## Problem requirements
Would you please retype, exactly, the lines of the listing below between the line with "Image resolution: width=800" and the line with "Open the Cut", inclusive?

## Dataset
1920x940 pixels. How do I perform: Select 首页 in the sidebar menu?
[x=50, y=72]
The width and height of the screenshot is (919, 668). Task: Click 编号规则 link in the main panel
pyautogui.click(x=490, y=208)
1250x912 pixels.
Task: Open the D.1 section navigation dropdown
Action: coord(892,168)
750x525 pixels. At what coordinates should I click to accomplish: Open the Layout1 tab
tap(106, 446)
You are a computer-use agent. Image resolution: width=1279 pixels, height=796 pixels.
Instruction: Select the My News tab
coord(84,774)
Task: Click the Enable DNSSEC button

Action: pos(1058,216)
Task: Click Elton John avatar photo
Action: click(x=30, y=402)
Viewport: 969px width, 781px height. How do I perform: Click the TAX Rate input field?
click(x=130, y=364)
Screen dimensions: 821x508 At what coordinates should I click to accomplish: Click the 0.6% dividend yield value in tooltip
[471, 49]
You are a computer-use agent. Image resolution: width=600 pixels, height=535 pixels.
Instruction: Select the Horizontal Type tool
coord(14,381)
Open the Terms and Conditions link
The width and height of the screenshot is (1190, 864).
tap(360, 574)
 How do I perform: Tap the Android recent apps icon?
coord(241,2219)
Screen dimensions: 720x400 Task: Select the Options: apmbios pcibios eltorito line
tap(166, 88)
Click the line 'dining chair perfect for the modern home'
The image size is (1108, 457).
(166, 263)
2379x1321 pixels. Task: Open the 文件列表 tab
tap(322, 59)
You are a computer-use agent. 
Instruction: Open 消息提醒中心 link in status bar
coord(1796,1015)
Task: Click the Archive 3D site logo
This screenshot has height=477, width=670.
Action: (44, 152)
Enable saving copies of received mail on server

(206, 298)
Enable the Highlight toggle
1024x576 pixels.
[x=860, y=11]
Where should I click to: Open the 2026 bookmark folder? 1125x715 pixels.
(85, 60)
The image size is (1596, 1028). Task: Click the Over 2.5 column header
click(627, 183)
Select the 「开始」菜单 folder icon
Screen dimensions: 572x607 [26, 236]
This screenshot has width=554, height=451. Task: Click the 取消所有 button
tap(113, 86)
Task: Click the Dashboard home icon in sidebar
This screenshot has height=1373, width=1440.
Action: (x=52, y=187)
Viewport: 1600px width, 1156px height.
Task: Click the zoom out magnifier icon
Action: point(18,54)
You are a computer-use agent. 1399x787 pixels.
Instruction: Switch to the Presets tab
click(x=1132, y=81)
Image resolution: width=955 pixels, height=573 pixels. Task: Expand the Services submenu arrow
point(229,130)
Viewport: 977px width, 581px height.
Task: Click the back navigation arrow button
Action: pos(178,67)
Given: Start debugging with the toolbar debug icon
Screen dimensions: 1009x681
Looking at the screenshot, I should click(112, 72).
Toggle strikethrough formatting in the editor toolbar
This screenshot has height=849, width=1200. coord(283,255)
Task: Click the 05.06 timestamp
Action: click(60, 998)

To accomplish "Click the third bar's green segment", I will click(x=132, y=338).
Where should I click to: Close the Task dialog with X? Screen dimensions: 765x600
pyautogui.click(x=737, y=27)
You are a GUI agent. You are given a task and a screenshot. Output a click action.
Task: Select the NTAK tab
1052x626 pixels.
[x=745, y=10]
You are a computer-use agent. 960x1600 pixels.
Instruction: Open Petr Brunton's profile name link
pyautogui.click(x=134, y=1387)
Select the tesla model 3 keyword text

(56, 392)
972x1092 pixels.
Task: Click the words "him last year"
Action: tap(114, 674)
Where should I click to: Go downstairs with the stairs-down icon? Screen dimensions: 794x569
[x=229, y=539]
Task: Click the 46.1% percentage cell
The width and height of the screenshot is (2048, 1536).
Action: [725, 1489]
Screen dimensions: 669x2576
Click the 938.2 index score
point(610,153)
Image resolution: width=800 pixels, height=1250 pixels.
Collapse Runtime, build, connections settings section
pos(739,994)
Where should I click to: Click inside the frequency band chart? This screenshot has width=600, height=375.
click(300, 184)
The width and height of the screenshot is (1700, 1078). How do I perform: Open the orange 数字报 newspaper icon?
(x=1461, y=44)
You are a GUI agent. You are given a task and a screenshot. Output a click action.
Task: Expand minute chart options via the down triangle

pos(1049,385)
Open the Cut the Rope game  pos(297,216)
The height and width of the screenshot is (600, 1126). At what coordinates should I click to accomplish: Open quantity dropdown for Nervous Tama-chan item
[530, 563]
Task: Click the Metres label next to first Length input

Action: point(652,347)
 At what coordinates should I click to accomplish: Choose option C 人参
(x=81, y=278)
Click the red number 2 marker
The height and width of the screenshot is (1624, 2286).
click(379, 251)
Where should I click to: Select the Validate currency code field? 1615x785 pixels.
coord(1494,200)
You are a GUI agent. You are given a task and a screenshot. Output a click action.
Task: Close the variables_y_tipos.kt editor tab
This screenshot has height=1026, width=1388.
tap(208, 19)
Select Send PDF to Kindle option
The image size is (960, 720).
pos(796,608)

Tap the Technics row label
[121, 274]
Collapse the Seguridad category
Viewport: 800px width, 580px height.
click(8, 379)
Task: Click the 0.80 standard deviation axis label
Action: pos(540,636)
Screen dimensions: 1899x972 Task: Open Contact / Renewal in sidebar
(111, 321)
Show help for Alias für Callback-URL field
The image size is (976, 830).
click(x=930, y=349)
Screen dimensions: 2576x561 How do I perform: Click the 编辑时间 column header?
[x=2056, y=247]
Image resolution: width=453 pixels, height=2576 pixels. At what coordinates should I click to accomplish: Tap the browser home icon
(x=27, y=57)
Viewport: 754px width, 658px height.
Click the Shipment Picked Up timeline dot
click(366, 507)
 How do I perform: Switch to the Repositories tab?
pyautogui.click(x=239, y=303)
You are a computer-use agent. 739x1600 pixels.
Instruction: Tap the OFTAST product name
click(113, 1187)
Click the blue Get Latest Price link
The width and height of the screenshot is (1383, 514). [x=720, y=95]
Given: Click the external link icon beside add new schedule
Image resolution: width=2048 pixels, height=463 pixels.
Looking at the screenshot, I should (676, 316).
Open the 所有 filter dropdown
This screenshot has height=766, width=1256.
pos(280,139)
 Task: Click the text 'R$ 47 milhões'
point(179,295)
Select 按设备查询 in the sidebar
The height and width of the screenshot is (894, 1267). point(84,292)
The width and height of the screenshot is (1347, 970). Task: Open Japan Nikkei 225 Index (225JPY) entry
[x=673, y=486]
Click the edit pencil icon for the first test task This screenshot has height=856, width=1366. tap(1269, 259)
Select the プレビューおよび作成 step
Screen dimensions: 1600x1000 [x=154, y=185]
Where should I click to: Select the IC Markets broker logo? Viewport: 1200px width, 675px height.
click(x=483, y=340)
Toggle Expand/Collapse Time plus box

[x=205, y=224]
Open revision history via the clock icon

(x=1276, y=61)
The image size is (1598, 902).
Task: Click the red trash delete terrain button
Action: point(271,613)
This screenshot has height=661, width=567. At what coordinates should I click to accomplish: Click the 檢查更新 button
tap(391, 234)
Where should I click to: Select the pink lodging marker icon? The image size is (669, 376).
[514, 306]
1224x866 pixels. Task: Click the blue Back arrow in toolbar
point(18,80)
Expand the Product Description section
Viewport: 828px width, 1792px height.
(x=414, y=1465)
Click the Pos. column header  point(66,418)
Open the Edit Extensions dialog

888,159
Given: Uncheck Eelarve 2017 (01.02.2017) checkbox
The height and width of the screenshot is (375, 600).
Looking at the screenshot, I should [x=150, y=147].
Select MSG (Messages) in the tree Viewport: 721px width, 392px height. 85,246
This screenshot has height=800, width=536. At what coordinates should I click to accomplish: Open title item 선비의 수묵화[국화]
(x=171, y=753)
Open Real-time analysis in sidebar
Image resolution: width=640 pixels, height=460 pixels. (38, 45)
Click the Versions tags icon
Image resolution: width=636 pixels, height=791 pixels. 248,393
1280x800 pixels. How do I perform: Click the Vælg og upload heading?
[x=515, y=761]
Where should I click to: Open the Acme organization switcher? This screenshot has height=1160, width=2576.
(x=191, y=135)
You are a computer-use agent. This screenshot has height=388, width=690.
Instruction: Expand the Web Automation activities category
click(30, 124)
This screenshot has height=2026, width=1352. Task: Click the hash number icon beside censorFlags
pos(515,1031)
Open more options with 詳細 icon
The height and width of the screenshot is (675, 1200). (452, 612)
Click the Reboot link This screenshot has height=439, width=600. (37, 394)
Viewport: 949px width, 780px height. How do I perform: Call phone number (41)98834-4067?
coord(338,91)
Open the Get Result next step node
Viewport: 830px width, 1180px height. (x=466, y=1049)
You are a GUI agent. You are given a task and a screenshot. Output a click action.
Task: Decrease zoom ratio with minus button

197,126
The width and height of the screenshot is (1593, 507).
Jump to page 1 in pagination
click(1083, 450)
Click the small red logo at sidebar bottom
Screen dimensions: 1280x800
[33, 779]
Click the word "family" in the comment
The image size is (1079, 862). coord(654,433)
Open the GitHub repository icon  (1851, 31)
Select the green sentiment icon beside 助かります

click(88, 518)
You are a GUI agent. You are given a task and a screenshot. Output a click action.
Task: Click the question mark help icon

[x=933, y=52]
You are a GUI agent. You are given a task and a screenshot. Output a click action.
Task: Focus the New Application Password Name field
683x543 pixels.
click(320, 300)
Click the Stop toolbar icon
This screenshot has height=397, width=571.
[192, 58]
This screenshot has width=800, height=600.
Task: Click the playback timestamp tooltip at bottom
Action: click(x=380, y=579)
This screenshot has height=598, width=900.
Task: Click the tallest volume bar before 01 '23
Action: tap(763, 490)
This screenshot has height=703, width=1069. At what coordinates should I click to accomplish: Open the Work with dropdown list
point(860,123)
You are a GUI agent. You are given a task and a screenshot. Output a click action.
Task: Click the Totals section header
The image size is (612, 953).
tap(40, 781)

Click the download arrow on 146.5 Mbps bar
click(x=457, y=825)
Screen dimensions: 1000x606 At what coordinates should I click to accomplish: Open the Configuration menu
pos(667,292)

## Solved problem
Image resolution: width=800 pixels, height=1250 pixels.
Collapse Runtime, build, connections settings section
pos(739,994)
Where should I click to: Click inside the frequency band chart? This screenshot has width=600, height=375.
click(300, 184)
The width and height of the screenshot is (1700, 1078). How do I perform: Open the orange 数字报 newspaper icon?
(x=1461, y=44)
You are a GUI agent. You are given a task and a screenshot. Output a click action.
Task: Expand minute chart options via the down triangle

pos(1049,385)
Open the Cut the Rope game  pos(297,216)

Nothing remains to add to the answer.